→ **JOB 1**
Shift every coordinate in the answers by -30 and give these rows again, requests included, beginning at the row that has "The width and" and stopping after the row that has "[x=1704, y=473]". Leave the pictures out of your answer.

#### DOCUMENT PASSAGE

The preceding provisions shall not, however, in any way impair
the right of a State to enforce such laws as it deems necessary
to control the use of property in accordance with the general
interest or to secure the payment of taxes or other contributions
or penalties."
The Commission observes that the applicant is the heir of her
father, to whom a plot of land situated in the German Democratic
Republic had been assigned as so-called land reform property. After
his death in 1963 this land reform property was partly transferred to
a state-owned farming estate and partly to another state-owned
enterprise. According to the opinion of the German courts dealing with
the applicant's request for restitution of this property, land reform
property was not inheritable under the law of the German Democratic
Republic, consequently the applicant had never acquired the position
of an owner and the land had not been expropriated.
The Commission notes that the present case differs from previous
German cases, in which it was uncontested that an expropriation had
taken place between 1945 and 1949 by the Soviet occupational powers,
and the question arose whether the expropriation resulted in a
continuous situation and whether the responsibility of the Federal
Republic of Germany could be engaged by the fact that the Unification
Treaty excluded restitution as well as full compensation in respect of
such properties (cf. Nos. 18890/91, 19048/91, 19049/91, 19342/92 and
19549/92 Mayer and Others v. Germany, Dec. 4.3.96, D.R. 85, p. 5;
No. 25043/94, Krug von Nidda und von Falkenstein v. Germany,
Dec. 24.2.97, unpublished).
a. The applicant complains that the nationalisation of her father's
land reform property was contrary to the laws of the German Democratic
Republic and amounted to an expropriation for which she was not
compensated.
The Commission notes that the alleged expropriation occurred in
1963 in the German Democratic Republic, that is before the entry into
force of the Unification Treaty in October 1990 and before the
territory of the German Democratic Republic, where the land in question
was situated, became part of the Federal Republic of Germany to which
the Convention and its Protocols are applicable. The German authorities
can, thus, not be held responsible for the alleged expropriation as
such.
In this respect, therefore, the Commission lacks competence
ratione personae and ratione temporis to examine the circumstances in
which the alleged expropriation took place.
b. The applicant further complains that the courts of the Federal
Republic of Germany, in the proceedings under the Act Regulating
Unresolved Property Questions, interfered with her claim to the
restitution of her father's property and her claim for compensation as
regards the reconstruction of the house situated on the property, which
in her view have to be considered as "possessions" within the meaning
of Article 1 of Protocol No. 1 (P1-1).
The Commission recalls that "possessions" within the meaning of
Article 1 of Protocol No. 1 (P1-1) may be either "existing possessions"
(Eur. Court HR, Van der Mussele v. Belgium judgment of 23 November
1983, Series A no. 70, p. 23, para. 48) or valuable assets, including
claims, in respect of which the applicant can argue that he had at
least a "legitimate expectation" that they will realise (Eur. Court HR,
Pine Valley Developments Ltd and Others v. Ireland judgment of 29
November 1991, Series A no. 222, p. 23, para. 51; Pressos Compania
Naviera S.A. and Others v. Belgium judgment of 20 November 1995, Series
A no. 332, p. 20, para. 31).

########
#### RECORDS PROVIDED

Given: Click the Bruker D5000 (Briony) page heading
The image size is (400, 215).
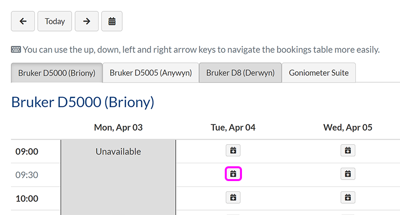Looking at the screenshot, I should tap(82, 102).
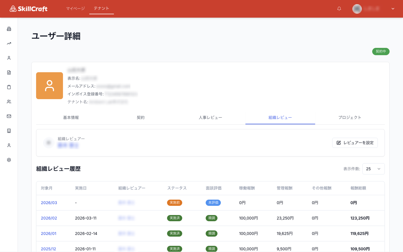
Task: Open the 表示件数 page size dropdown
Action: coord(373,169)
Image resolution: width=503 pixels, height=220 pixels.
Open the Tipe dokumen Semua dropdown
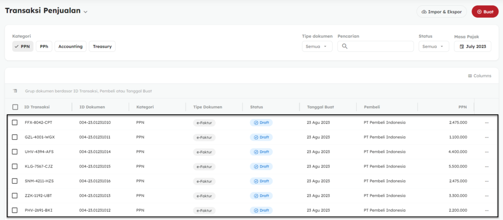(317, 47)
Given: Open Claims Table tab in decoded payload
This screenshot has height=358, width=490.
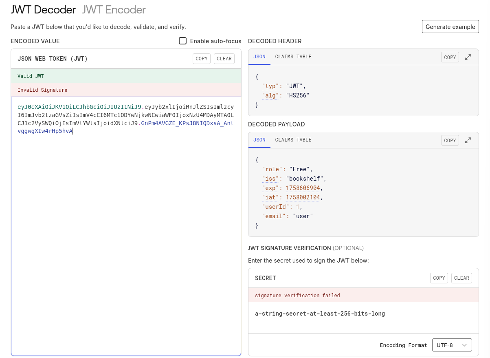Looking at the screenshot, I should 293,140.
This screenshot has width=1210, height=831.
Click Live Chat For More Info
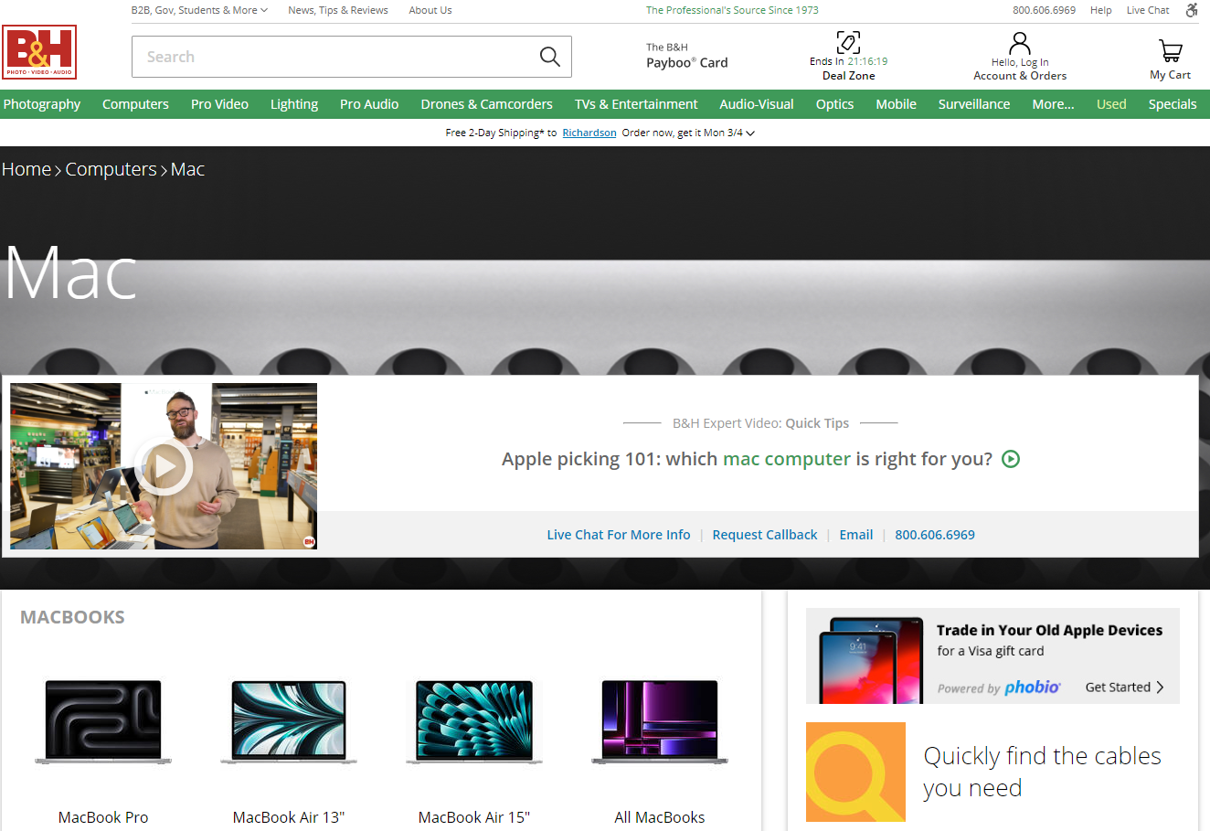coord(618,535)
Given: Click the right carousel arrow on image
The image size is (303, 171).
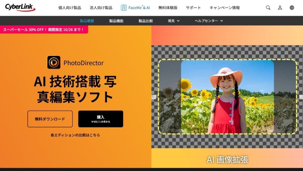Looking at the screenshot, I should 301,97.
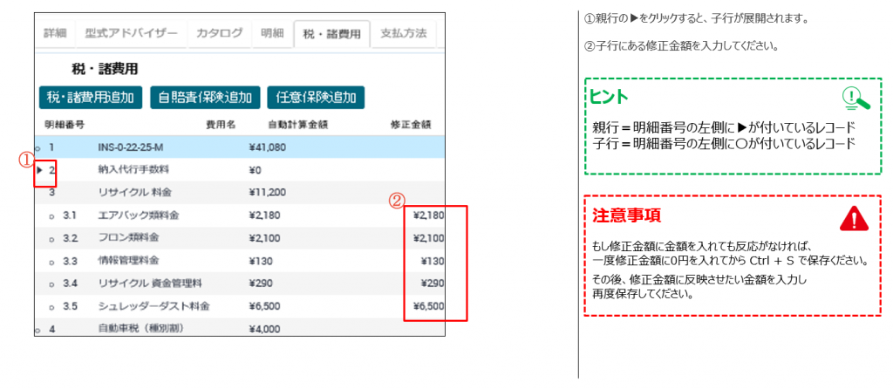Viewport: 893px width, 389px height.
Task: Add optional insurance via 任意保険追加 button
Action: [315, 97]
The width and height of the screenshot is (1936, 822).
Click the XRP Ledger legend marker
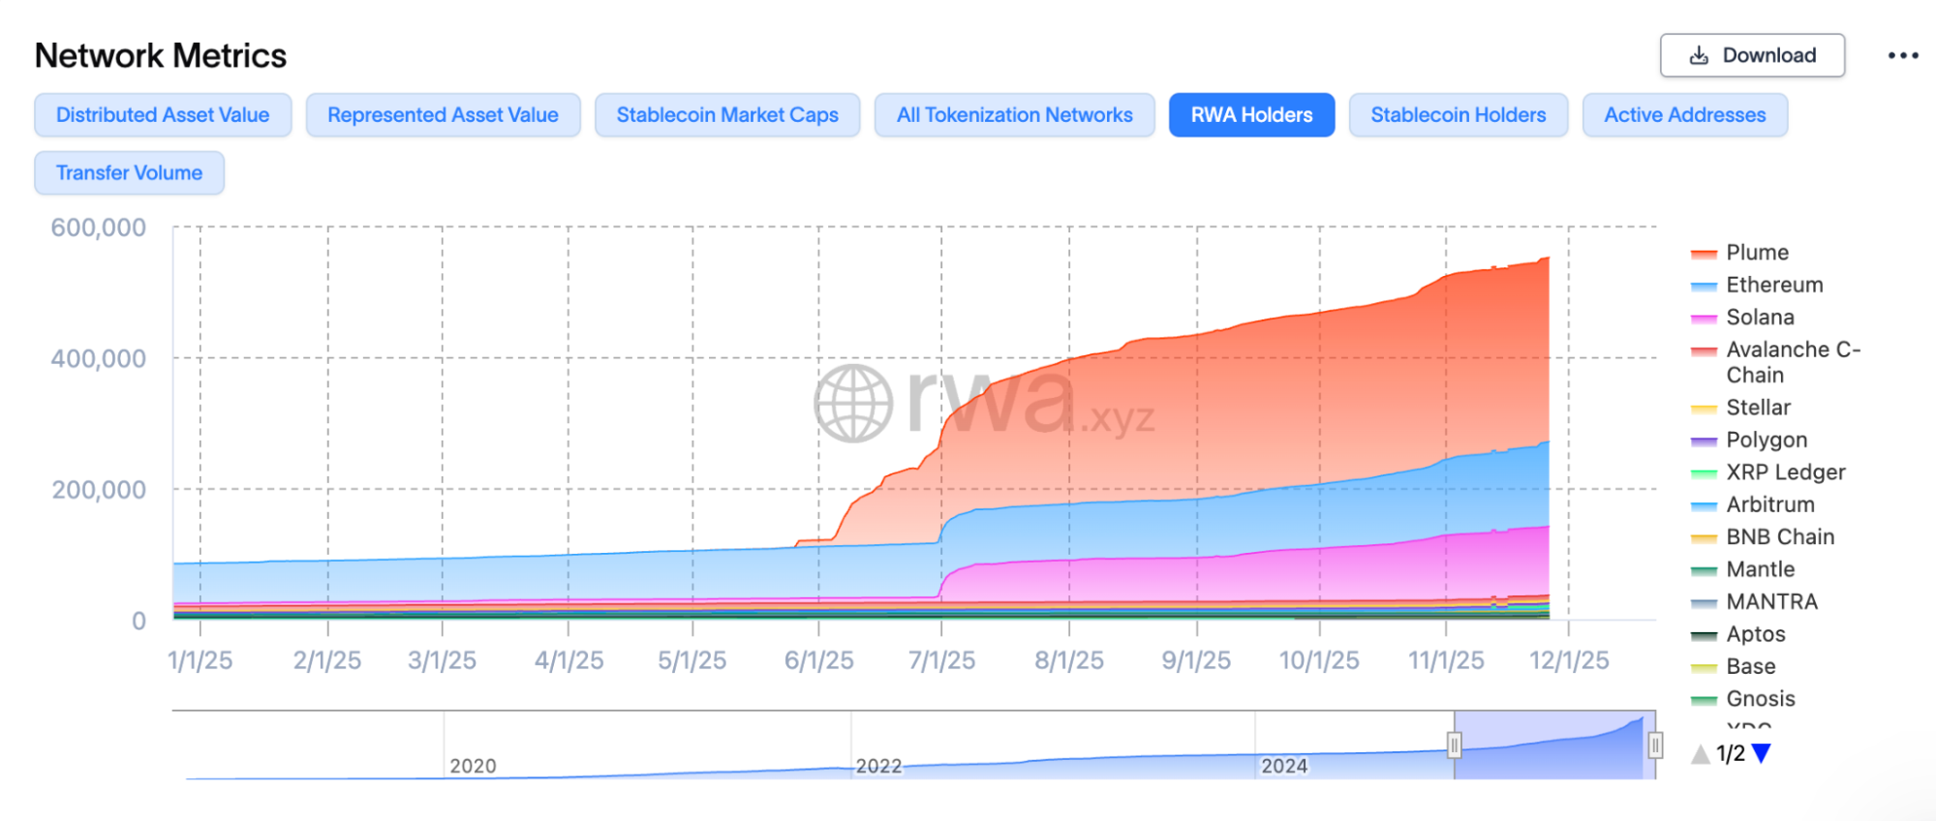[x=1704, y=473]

########
#### RECORDS PROVIDED

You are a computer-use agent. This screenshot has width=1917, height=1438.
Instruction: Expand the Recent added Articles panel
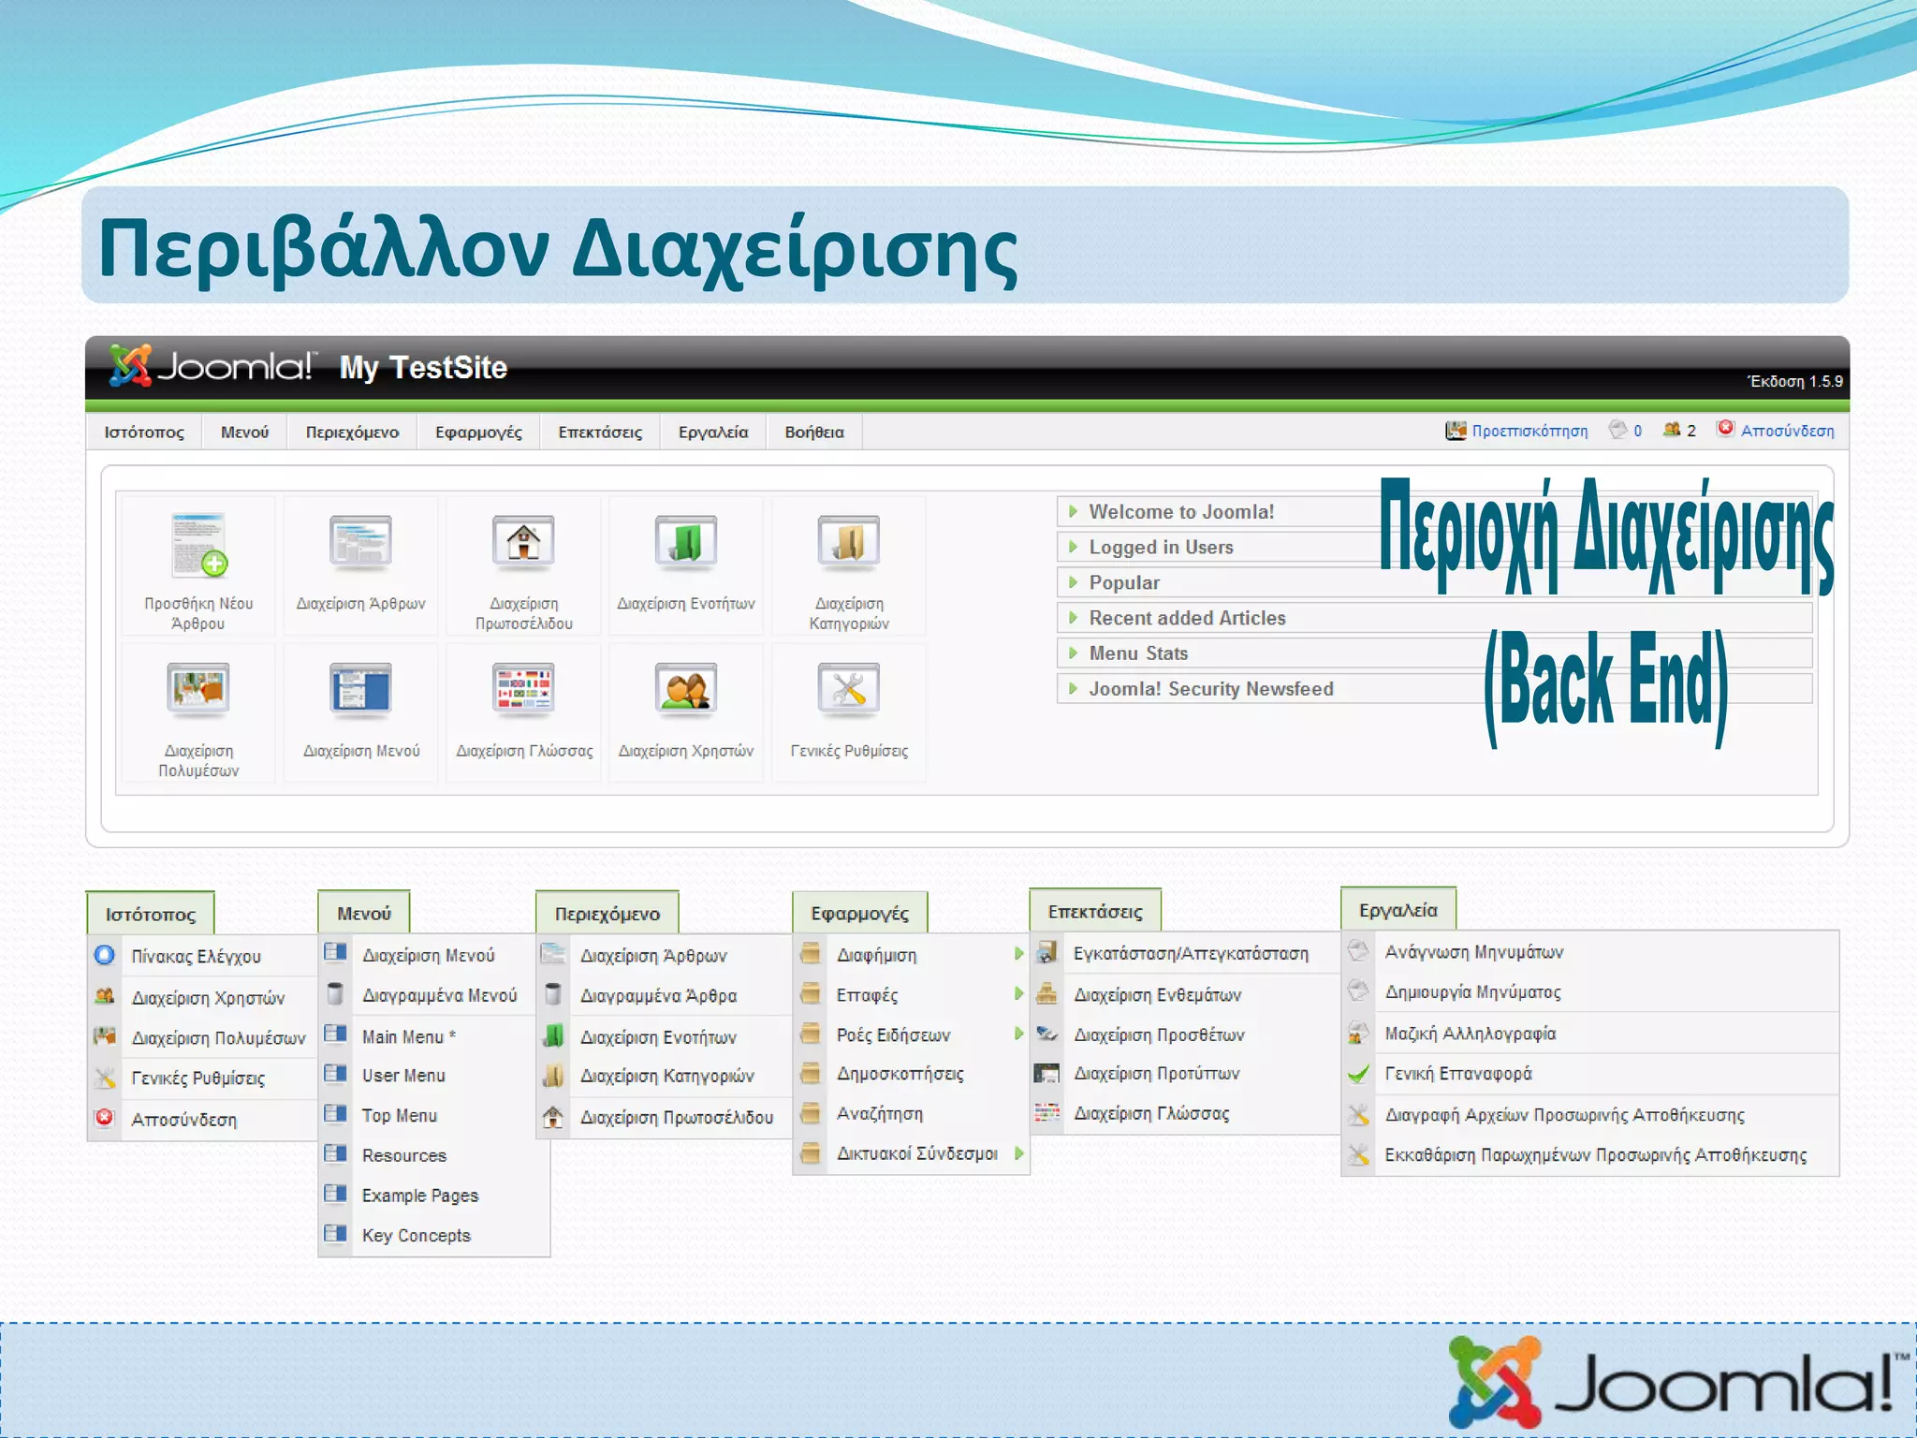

########
#### RECORDS PROVIDED

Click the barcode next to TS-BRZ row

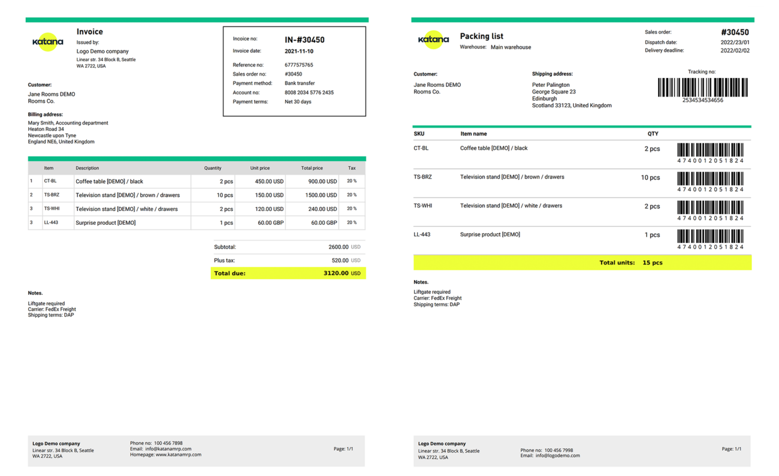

########

→ **JOB 2**
From the Commission's decision, copy the passage beginning at the words "b. The applicant" and stopping after "No. 1 (P1-1).", renaming "restitution" to "return".

→ **SOLUTION 1**
The width and height of the screenshot is (1936, 822).
Click the XRP Ledger legend marker
[x=1674, y=443]

→ **SOLUTION 2**
b. The applicant further complains that the courts of the Federal
Republic of Germany, in the proceedings under the Act Regulating
Unresolved Property Questions, interfered with her claim to the
return of her father's property and her claim for compensation as
regards the reconstruction of the house situated on the property, which
in her view have to be considered as "possessions" within the meaning
of Article 1 of Protocol No. 1 (P1-1).